DIESES Phänomen habe ich mit meinem Auströmer beseitigt
Die Stromkosten am Tag sind ungefähr  0,048 €C !

steck ich weg !    

schönes WE


----------



## karsten. (26. März 2007)

*AW: Skimmer , skimmt wieder*

Hallo 
Jahr 3 des Beitrages

ein ganzes Jahr hat die Pumpe wieder gehalten !   
das Flügelrad war eingeschliffen ,
Pumpenleistung halbiert,
Lärm verzehnfacht !
un wech



 weiß die Hälfte wieder nich was es ist 
 

Heute hab ich so eine MPF von Messner verbaut, 
selbst beim günstigsten Anbieter noch schweineteuer .
Dafür bestimmt mit einem gutem Cw-Wert     
(das Gehäuse sieht aus wie im Windkanal gestylt)

macht sonst einen sehr soliden Eindruck und muss 5 Jahre halten ...... Garantie    
wenn ich dann die Rechnung noch finde ...

und in 20 Jahren rechnet sich dann auch der höhere Preis 
gegen die relativ geringe Stromaufnahme . (was noch zu prüfen ist   )


mfG


----------



## Thorsten (27. März 2007)

*AW: Skimmer , skimmt wieder*

...was stellst Du bloß mit deinen Pumpen an? 

Keine "Baumstämme" damit klein häckseln!!


----------



## karsten. (27. März 2007)

*AW: Skimmer , skimmt wieder*

ha  ha  haa 

 
________________________________________________________




 

aber Du hast schon Recht ,beim Skimmer in der Bauform wird halt genauso
wie bei allen Stand-und Schwimmmodellen 

der Unrat der nicht im Filterkorb zurückgehalten wird erstmal gehäckselt 
das geht je nach dem mit den einen Pumpen besser mit Anderen halt nicht.

Je feiner die Vorfilterung im Skimmer ist desto höher wird der Wartungsaufwand. 
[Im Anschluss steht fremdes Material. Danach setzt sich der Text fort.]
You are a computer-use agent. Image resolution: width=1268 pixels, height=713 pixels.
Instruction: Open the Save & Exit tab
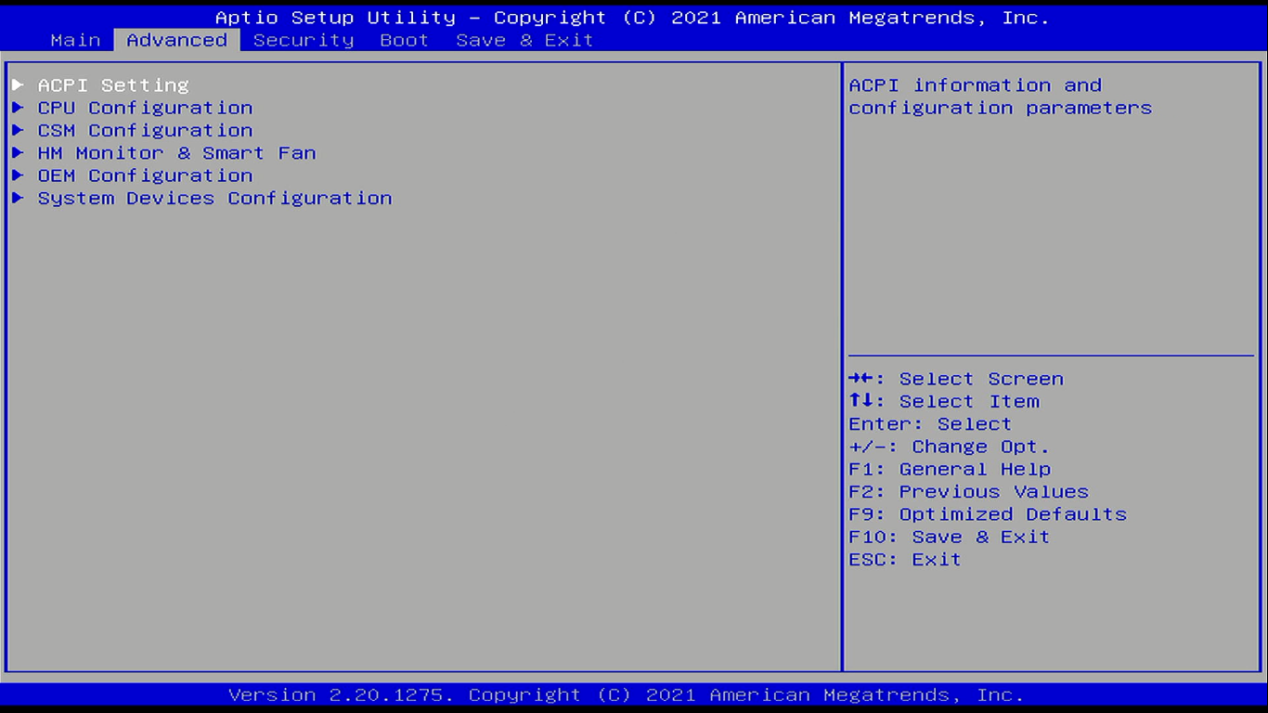tap(524, 40)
mir schwebt da ein Pumpenschacht vor in dem das Wasser frei in eine Art 
Nudelsieb fällt was völlig frei von irgendwelchen Instalationen ist und sich leicht 
ausschütten lässt und gleichzeitig genügend Betriebssicherheit bietet......



schaunmermal


gestern war´s effektiv zu kalt


ein Tip: 
die Schmerzen in den "erfroren" Händen sind geringer  
wenn man sie unter kaltem statt unter heißem Wasser "auftaut" ............


----------



## karsten. (12. Mai 2007)

*AW: Skimmer , skimmt wieder*

Hallo

So wie mein Teich liegt ist ein Skimmer bei mir ganz wichtig !

 

heute war mal wieder Groß-reine-machen am Skimmer 

die neue Pumpe funktioniert gut 
zur kleinen Reinigung ziehe ich immer mal den Schlauch vom Ausgang ab
dann macht sie soviel Druck , dass aller "Mist" rausfliegt.

der Sturm der letzten Tage hat wieder jede Menge Blätte und Birkensamen in den Teich gefegt. 

Da die Reinigungsintervalle immer kürzer wurden musste der Skimmerkasten 
mal ausgebaggert und die Siebe "gekärchert"  werden.   . 

 

irgend wen find ich immer 

 

mfG


----------



## sabo2706 (13. Mai 2007)

*AW: Skimmer , skimmt wieder*

Versuche doch mal eine "Red Devil" - das ist das BESTE, dass ich an Pumpentechnik kenne. Zwar auch teuer, aber ich habe noch nicht von Ausfällen gehört. Ich hatte mal eine Pond-Pro - die hat 6 Monate mitgemacht, dann hat sie gefressen. Die ist heute noch in Reparatur (1,5 Jahre später).....


----------



## Thomas_H (13. Mai 2007)

*AW: Skimmer , skimmt wieder*

Wann kriegen wir eigentlich die detaillierte Bauanleitung @Karsten


----------



## karsten. (13. Mai 2007)

*AW: Skimmer , skimmt wieder*

*vor* 713 Tagen ,2 Stunden ,10 Minuten und 3 Sekunden !      : 

Kasten-skimmer-Eigenbau


----------



## Thomas_H (13. Mai 2007)

*AW: Skimmer , skimmt wieder*

Ich hab's mir fast gedacht;- Hatte ich schon mal gesehen,- aber nicht mehr gefunden.

Naja;- man wir eben älter : 

Danke


----------



## karsten. (22. Mai 2007)

*AW: Skimmer , skimmt wieder*

Hallo

soviel weiße Fliegen 

    


und Blattläuse schnüffelt der Skimmer jetzt täglich weg .

gut dass man den Anblick normalerweise nicht hat   


mfG


----------



## fredi (18. Mai 2009)

*AW: Skimmer , skimmt wieder*

Moin Karsten
 ich habe am Wochenende deinen Skimmer nachgebaut Läuft Prima
 vielen Dank für diese tolle Beschreibung

           mfg Fredi


----------